Try this - concentrate on your breath, and only your breath, for one full breath – from the moment you begin your inhale, to the moment before your next inhale begins. Notice how other thoughts try to crowd in, even in that short space of time, but instead of getting caught up in those thoughts, stay with the breath. Don’t try to empty the mind (good luck with that!), don’t get frustrated about the other thoughts that keep popping up, but instead gently turn your attention back to the breath each time you notice that you’ve wandered off. That, in a nutshell, is mindfulness. If you managed one breath, try two. Then three. If you can keep your attention on your breath for three full breaths, without allowing yourself to be distracted by the busy-ness that bubbles around in your mind, see if you can keep your attention on your breath for ten full breaths. It’s not easy! As a meditation teacher I know once observed – we’re really great at having busy minds, because we practice it a lot! Most of us haven’t been taught that we CAN take back control over our busy minds, rather than letting them control us, so at times we experience anxiety, stress, sleeplessness, headaches, and general feelings of being unable to cope with all that’s going on in our lives (and therefore, in our minds).

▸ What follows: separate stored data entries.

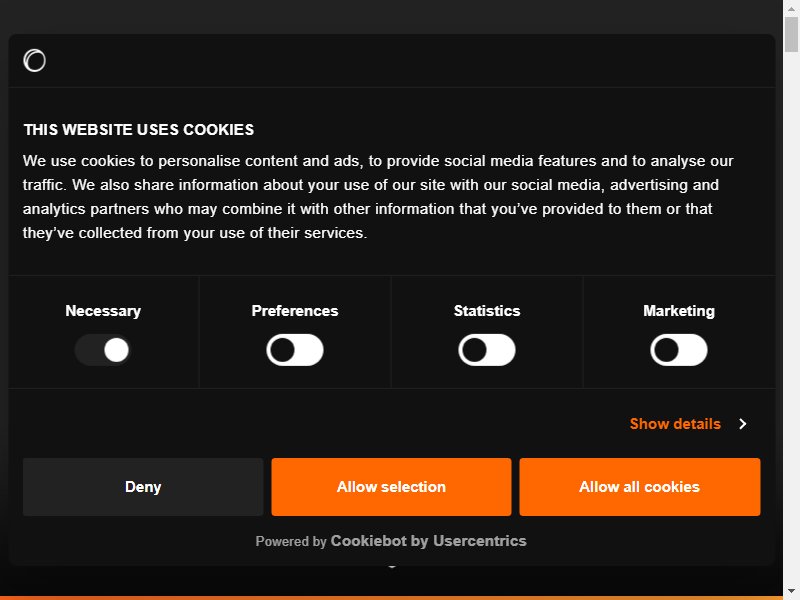The width and height of the screenshot is (800, 600).
Task: Toggle the Necessary cookies switch
Action: [103, 350]
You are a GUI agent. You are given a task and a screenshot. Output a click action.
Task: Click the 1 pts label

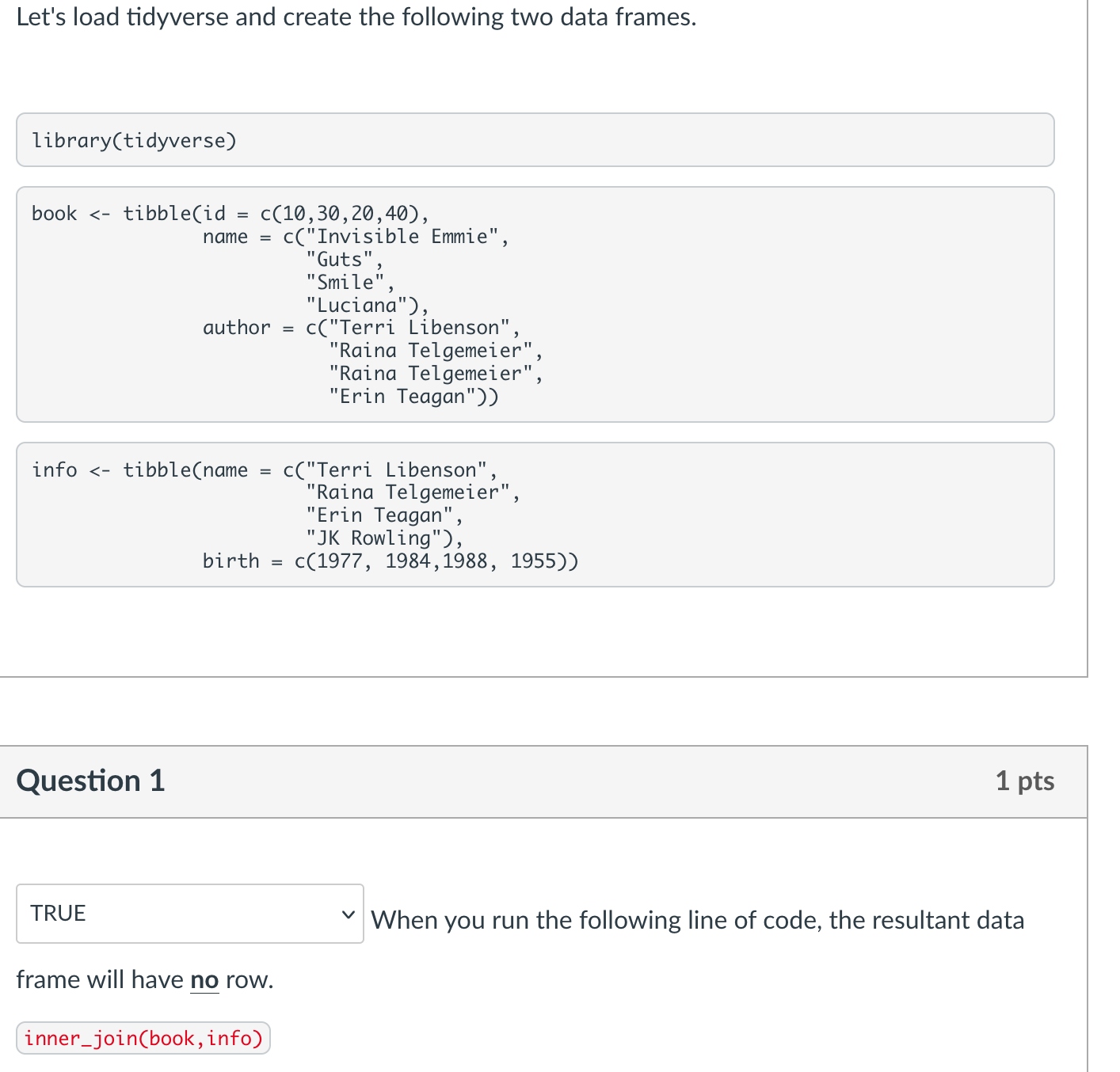1026,781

Mindfulness is being present, in the moment, as it happens, rather than mentally being somewhere else. Think of mindfulness in this way – it’s not simply being aware of what we’re doing, or thinking, in the present moment, but literally letting our minds be FULL of the present experience. In the example I’ve used, that could include observing the sensation of the breath in the nostrils, the chest, the belly – the subtle feeling of the air moving into, and then out of, the body. You might become aware that your exhale is longer than your inhale, or vice versa, or that the breath feels easy and rhythmic, or that it feels restricted and uneven in some way. Being fully immersed in the experience of simply being here, in your body, breathing, right now. We’re not analysing the experience, we’re not judging it, we’re simply experiencing it wholly and completely. In this way, we can begin to manage our stress levels, and the associated issues that we may be experiencing.

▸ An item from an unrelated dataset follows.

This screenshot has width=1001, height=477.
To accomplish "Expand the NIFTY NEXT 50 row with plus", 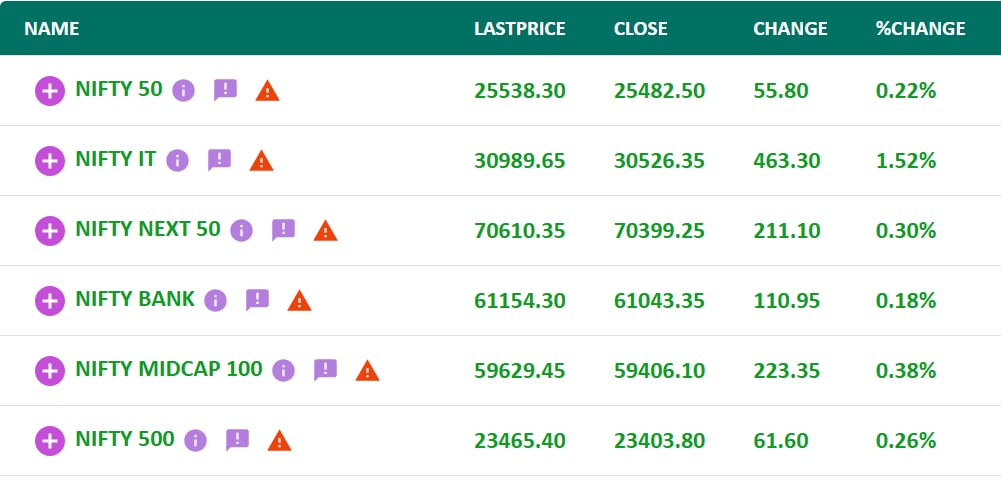I will 50,231.
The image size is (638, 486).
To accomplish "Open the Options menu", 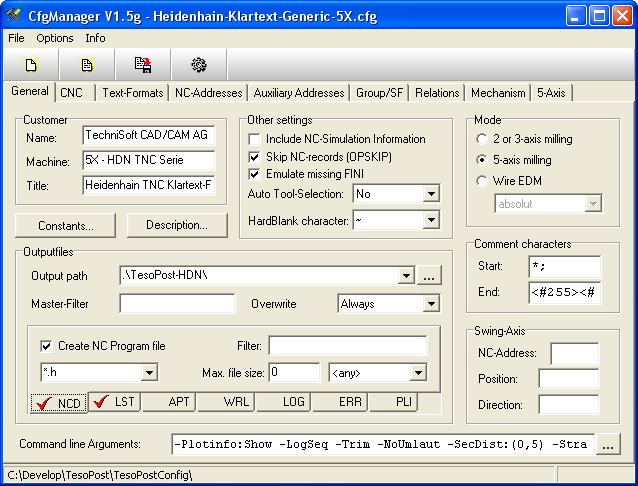I will [55, 38].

So how does mantra fit into all this? “Mantra” comes from a Sanskrit word meaning “a sacred message or text, charm, spell, counsel”, and mantra were traditionally used to aid concentration in meditation. In some religions and spiritual traditions it’s believe that the sounds themselves have power, and act on the energies in the body in certain ways. In modern terms, a mantra has come to mean a repeated word or phrase, so anything that inspires you, motivates you, calms you, or helps you cultivate a desired attitude or state of mind can be a mantra. The act of repetition itself is calming and centering, and that, along with the words chosen, can be a powerful tool to help us channel our attention and energy, or to overcome challenging situations.
5 Steps to bring mantra mindfully into your day, every day:
Sit quietly with a pen and paper,and reflect on what it is that you would like to change in, or invite into, your life. Write down ideas as they come to you, without overthinking them.
Choose one (or more), and work it into a fairly short statement (you want it to be easy to remember!), using positive language, and words that give you the feeling you’re trying to promote - for instance, if you feel that you lose your cool more often than you’d like, perhaps your mantra might be “I am calm and relaxed, and handle all of life’s challenges with ease and grace”.
Take three deep, centering breaths, focussing on being fully in the moment, and then repeat your mantra to yourself (out loud is great, but in your head is fine too) several times, with feeling, noticing what effect the words have on you.
Write your mantra on several post-it notes, and place them where you are likely to see them frequently during your day, e.g on your bathroom mirror, on the corner of your computer screen, even on your steering wheel (especially if you’re prone to road rage!).
Repeat step 3 every time you see one of your reminder notes during the day.